Figure 1 Capture-based targeted sequencing data analysis flow chart. Data analysis flow chart of described methods and analyses. White boxes represent data processes, while black boxes represent software.

Statistical Analysis

We presented frequency and percentage for descriptive statistics. We used pair-wise Fisher’s exact test, which was performed with GraphPad Priem 8 (https://www.graphpad.com), to compare the difference between the rates of affected cases in The Cancer Genome Atlas (TCGA) cohort and this cohort. We also used maftools to perform Fisher’s exact test to detected mutually exclusive or co-occurring set of genes. P < 0.05 was considered statistically significant.

Results

Sequencing and Variant Detection

We conducted a retrospective nationwide study to survey the prevalence rate of driver gene mutations in advanced (stage IIIB to IV) Chinese NSCLC patients with various histological subtypes. We conducted capture-based targeted sequencing of 563 primary lung tumors samples. On average, we generated 8.4 Gb of sequence per sample to a mean average depth of ~1,810×. To reduce false-positive rates and eliminate common germline mutations, we adopted comprehensive filtering criteria and removed variants with population frequencies higher than 1% in dbSNP, ExAC, 1000 Genomes, and ESP6500SI-V2 database. After filtering, we identified 556 variants in 354 (62.88%) samples (Supplementary Table 2), including 438 SNVs, 26 insertions, and 92 deletions (Figure 2A). Among them, 416 variants were loss of function (LOF) in 309 samples, i.e., 329 missense SNVs, three nonsense SNVs, 84 indels, and three splicing variants (Figure 2B). Missense SNVs and frameshift indels generally lead to the inactivation of the protein products. So these variants may be clinically significant and were included in the subsequent analyses.

FIGURE 2

Figure 2 Outcomes of variants calling in NSCLC patients. (A) Percentage of SNVs and indels identified by next-generation sequencing. (B) The number of variants in each category.

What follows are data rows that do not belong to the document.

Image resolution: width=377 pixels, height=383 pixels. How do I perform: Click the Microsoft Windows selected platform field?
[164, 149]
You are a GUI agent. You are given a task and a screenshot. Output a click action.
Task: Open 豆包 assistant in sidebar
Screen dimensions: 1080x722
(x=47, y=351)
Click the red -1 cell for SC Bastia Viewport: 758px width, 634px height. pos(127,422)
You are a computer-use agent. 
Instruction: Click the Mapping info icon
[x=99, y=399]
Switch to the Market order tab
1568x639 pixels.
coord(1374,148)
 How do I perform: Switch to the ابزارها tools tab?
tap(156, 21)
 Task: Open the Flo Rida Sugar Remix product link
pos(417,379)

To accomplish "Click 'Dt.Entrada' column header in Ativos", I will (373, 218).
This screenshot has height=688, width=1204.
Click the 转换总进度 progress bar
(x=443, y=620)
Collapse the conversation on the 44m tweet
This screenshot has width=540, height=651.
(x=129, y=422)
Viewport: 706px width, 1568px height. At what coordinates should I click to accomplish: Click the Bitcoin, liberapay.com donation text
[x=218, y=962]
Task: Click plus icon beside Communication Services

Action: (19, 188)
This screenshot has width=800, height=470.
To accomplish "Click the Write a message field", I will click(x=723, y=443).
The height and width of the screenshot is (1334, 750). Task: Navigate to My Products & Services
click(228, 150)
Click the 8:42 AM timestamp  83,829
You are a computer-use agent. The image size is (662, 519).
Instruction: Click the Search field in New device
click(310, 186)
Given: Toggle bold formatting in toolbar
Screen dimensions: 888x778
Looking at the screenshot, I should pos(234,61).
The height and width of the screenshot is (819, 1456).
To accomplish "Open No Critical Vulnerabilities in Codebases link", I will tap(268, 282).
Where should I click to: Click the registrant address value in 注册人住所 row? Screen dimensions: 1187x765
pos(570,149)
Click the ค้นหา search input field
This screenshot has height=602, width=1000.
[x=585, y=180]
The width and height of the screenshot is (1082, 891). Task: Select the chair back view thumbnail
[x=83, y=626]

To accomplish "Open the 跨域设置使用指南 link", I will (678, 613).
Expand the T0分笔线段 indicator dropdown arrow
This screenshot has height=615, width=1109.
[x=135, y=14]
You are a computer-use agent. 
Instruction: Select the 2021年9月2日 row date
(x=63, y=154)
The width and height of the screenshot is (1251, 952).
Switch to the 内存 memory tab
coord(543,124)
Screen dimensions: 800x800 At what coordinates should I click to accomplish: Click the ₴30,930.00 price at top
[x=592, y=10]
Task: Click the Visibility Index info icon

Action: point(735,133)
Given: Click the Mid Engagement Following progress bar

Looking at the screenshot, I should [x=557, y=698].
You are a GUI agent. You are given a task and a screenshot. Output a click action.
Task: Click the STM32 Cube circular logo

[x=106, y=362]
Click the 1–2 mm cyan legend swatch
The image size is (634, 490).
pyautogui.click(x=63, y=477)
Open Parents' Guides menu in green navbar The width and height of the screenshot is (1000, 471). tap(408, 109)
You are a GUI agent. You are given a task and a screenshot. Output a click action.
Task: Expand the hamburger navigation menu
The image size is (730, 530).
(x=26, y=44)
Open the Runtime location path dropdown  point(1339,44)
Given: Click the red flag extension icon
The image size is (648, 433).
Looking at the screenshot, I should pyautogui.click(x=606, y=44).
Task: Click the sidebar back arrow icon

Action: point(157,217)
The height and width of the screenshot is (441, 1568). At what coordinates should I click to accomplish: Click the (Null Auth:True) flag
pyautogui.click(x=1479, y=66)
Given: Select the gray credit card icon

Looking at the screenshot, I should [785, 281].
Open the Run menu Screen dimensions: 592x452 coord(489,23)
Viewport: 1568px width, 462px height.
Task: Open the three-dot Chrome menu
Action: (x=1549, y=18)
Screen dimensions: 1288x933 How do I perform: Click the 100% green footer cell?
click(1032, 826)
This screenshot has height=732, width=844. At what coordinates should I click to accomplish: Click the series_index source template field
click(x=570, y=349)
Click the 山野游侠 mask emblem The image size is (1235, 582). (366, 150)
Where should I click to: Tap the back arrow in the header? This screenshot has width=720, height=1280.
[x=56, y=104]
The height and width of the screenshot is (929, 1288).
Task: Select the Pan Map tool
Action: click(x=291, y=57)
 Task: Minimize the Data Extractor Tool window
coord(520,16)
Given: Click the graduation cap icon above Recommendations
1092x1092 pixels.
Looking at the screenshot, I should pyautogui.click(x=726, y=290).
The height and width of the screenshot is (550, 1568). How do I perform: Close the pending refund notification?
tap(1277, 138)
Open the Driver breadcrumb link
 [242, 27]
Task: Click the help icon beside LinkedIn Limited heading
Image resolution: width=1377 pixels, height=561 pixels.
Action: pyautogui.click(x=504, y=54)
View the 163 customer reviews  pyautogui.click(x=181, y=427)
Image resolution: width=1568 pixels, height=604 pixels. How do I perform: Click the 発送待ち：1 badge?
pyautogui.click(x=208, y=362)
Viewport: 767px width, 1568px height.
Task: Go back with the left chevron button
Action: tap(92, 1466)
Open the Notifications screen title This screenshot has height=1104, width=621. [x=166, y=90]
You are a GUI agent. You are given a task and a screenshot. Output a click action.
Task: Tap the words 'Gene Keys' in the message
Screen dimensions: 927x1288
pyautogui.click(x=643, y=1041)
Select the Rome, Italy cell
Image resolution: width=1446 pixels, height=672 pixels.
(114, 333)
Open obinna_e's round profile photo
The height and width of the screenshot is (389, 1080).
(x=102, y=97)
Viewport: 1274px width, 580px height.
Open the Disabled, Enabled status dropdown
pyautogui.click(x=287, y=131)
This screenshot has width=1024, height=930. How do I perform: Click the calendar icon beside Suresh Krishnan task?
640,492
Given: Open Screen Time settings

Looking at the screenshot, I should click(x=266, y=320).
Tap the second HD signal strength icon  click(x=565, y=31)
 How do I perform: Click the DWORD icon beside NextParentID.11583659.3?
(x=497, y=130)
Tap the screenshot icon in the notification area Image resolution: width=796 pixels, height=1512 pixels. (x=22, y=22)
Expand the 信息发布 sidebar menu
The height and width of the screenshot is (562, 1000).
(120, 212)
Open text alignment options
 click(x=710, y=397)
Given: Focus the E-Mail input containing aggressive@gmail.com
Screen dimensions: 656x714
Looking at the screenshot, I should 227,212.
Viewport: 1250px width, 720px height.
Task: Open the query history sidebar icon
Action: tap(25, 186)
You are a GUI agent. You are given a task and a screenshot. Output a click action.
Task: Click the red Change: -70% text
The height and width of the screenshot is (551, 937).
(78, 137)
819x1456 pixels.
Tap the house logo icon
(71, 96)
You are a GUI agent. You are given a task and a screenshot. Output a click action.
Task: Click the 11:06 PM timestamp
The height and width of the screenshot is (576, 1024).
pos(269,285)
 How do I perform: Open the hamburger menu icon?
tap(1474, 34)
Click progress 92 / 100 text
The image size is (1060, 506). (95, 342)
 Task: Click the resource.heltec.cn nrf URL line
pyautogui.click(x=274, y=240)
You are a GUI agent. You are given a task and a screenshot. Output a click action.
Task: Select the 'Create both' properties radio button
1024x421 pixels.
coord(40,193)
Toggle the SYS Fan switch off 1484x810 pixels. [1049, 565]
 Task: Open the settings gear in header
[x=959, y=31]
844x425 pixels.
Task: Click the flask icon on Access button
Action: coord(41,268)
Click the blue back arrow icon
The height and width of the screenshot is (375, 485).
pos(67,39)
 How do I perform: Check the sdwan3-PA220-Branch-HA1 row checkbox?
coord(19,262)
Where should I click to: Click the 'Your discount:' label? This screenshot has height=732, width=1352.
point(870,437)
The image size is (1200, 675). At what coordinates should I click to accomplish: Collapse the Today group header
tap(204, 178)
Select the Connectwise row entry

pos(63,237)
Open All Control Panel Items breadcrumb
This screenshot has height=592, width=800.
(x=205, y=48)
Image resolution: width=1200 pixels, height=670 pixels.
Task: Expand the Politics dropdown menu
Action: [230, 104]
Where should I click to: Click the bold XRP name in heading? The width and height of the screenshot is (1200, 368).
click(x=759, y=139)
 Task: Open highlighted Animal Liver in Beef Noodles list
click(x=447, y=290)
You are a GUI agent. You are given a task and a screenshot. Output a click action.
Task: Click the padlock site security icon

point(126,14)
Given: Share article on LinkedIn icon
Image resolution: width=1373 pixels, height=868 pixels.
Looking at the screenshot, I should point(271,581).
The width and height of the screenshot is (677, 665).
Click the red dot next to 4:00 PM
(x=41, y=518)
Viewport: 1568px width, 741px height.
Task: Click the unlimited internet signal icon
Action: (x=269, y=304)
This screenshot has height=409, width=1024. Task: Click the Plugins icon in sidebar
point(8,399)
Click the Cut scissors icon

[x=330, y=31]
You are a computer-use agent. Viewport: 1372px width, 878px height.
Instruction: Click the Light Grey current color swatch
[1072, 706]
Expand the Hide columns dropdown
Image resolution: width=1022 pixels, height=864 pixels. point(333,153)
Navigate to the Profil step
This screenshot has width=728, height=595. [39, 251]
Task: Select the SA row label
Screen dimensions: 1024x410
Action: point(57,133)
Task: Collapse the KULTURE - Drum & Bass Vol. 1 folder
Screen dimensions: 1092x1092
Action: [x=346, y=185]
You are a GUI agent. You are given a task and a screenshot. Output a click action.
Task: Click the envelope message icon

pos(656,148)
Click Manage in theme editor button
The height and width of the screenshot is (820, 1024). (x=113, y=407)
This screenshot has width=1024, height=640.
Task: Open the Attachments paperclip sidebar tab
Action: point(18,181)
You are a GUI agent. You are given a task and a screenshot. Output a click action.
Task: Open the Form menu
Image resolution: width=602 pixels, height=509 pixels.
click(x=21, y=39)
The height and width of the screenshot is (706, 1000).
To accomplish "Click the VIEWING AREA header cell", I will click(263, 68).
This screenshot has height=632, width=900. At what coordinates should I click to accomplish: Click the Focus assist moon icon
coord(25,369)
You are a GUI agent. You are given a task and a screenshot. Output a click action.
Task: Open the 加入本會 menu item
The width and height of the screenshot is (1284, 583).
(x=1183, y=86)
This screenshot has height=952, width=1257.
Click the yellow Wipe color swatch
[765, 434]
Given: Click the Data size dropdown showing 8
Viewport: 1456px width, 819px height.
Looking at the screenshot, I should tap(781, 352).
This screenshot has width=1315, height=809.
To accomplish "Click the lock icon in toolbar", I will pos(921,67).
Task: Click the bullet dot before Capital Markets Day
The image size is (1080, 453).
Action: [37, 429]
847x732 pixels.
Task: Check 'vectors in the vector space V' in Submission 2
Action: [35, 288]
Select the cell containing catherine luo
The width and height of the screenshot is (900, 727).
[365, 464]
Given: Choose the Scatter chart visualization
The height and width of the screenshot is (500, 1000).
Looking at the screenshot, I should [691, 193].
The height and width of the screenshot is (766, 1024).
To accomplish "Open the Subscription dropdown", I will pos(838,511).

Mutation Spectrum of 354 NSCLC Patients

In total, 309 (54.88%) of the patients had at least one variant, 297 of which had one or more potentially actionable variants (Figure 3A). According to the OncoVar database, 193 variants were assessed as driver variants for lung adenocarcinoma and 25 variants for lung squamous cell carcinoma. The most common driver mutations were in EGFR (55%) followed by ERBB2 (12%), KRAS (11%), PIK3CA (9%), MET (8%), BRAF (7%), DDR2 (2%), NRAS (0.3%). We compared mutations in significantly mutated genes in NSCLC between this cohort and TCGA lung adenocarcinoma and lung squamous cell carcinoma cohort (n = 831). Notable differences from TCGA data included KRAS (11 vs 20%; P = 0.001), EGFR (55 vs 12%, P < 0.001), DDR2 (2 vs 6%; P = 0.008), ERBB2 (12 vs 4%; P < 0.001), and MET (8 vs 4%; P = 0.017; Supplementary Table 3). We detected 233 mutations in EGFR, 41 in ERBB2, 39 in KRAS, 34 in BRAF and PIK3CA, 29 in MET, eight in DDR2, and one in NRAS (Figure 3B). Moreover, some driver mutations demonstrated a mutually exclusive relationship, such as EGFR/BRAF, EGFR/KRAS, KRAS/ERBB2 and so on (Figure 3C). We observed that C>T/G>A alteration was more frequent than other forms (Figure 3D).

FIGURE 3

Figure 3 Mutations landscapes in NSCLC patients. (A) Significantly mutated genes of 309 patients with NSCLC. Top, the number of mutations of each sample. Middle, targeted genes are ranked based on the mutation frequency. Different colors represent different types of mutation. Variants annotated as Multi_Hit are those genes which are mutated more than once in the same sample. Right, the percentages of genes with mutations. Bottom, the class of SNVs for each sample. (B) Number of mutated genes. (C) Mutually exclusive or co-occurring set of genes. (D) SNV class. INS, insertions; DEL, Deletions. *P < 0.05.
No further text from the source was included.